### Work to complete
Look through the data below. Collect every line where the word "screenshot" occurs.

(Extracted records)
== Segment start ==

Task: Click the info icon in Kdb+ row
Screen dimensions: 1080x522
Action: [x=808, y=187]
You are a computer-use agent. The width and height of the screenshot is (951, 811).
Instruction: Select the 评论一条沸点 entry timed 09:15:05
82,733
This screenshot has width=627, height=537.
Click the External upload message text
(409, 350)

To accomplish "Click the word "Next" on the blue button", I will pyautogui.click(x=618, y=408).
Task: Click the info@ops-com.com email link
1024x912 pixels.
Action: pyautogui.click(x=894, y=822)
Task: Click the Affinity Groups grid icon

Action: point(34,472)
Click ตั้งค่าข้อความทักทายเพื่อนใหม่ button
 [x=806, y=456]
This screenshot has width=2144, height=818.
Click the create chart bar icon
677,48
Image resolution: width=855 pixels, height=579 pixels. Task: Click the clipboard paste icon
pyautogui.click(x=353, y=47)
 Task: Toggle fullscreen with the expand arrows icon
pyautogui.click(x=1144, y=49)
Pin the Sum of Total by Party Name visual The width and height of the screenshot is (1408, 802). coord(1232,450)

== Segment end ==

### Answer for this exercise
You are a computer-use agent. The width and height of the screenshot is (951, 811).
This screenshot has width=627, height=537.
This screenshot has width=2144, height=818.
Pin the Sum of Total by Party Name visual The width and height of the screenshot is (1408, 802). coord(1232,450)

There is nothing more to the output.